Hi all, my co-worker asked me if I could smoke some raw beef bones for soup/stock. He said his father used to smoke bones when he owned a butcher shop. I've tried searching the web and most of what I find is smoked bones for dog treats. I didn't find much in SMF either. 

Where to start?  I imagine hot smoking will just render the fat and marrow out, can these be cold smoked safely?  (It is -5c all week here.)


----------



## daveomak (Dec 8, 2014)

We use bones for stock....  Bride fires them in the oven at 400-450 to roast them...   Non roasted bones make for a "bland" stock IMO....  I suppose they could be smoked after that for another flavor profile to add to the stock and It would be good...  Never tried it.....   let us know what you come up with....


----------



## whatamess (Dec 8, 2014)

Thanks Dave that gives me someplace to start with.


----------



## dirtsailor2003 (Dec 8, 2014)

I cold smoke them all the time. You need to keep the smoker around 40. You can hot smoke them too. I make Pho all the time and have cold smoked the bones prior to the par boil. Adds a nice addition to the flavor profile.


----------



## atomicsmoke (Dec 8, 2014)

Perfect timing ....just got two bags of bones. 
Dave, always thought cooking (roasting) meat limits the stock making "potency". I will try your approach. How long in the oven.

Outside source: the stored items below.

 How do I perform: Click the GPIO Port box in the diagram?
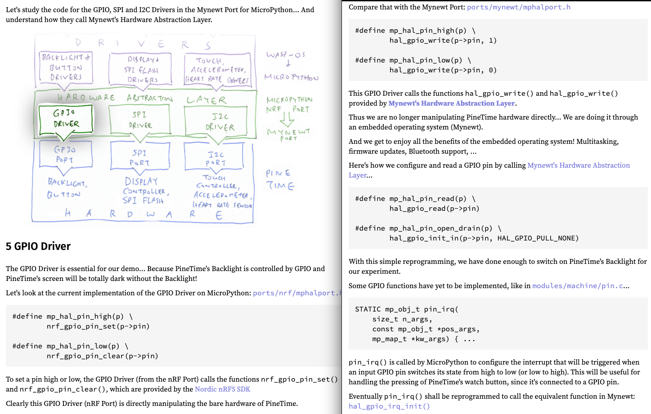click(x=65, y=154)

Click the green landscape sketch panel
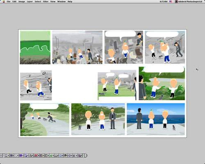tap(35, 48)
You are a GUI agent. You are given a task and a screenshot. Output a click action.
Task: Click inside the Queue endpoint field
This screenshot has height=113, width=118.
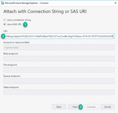59,81
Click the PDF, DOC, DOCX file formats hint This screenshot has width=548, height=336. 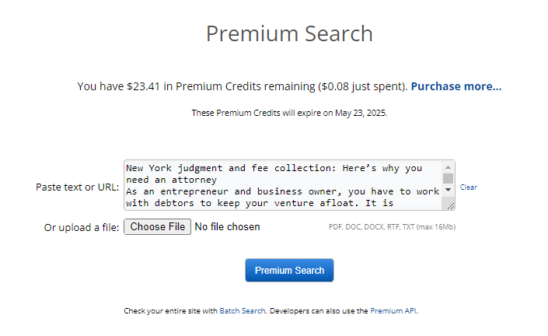(392, 227)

Will also cold smoke a batch...a la dirtysailor.

Great tips fellows.


----------



## daveomak (Dec 8, 2014)

Usually 30-40 minutes.....   when they start turning color, pull them....   I think the heat starts the breakdown of connective tissues...   collagen etc...  Heck, I don't know for sure but Bride takes this soup making stuff serious.....  everything we don't eat, goes into the freezer and becomes soup stock...  Browned veggies like onions, celery etc. get browned and thrown in the pot....   I am asking her about her process because most times I am not allowed in the kitchen... :wife:


----------



## whatamess (Dec 8, 2014)

dirtsailor2003 said:


> I cold smoke them all the time. You need to keep the smoker around 40. You can hot smoke them too. I make Pho all the time and have cold smoked the bones prior to the par boil. Adds a nice addition to the flavor profile.



Good info!  I may have to turn the MES on this week just to bump the temps up towards 40 to get some draft going for cold smoking.


----------



## link (Dec 8, 2014)

Pretty much every time I fire up my smoker I put in a package of bones to smoke (hot smoking). This way as Dave mentioned it is kind of like roasting them and they need this for flavor, plus the smoking makes great stock.

I hope this helps.


----------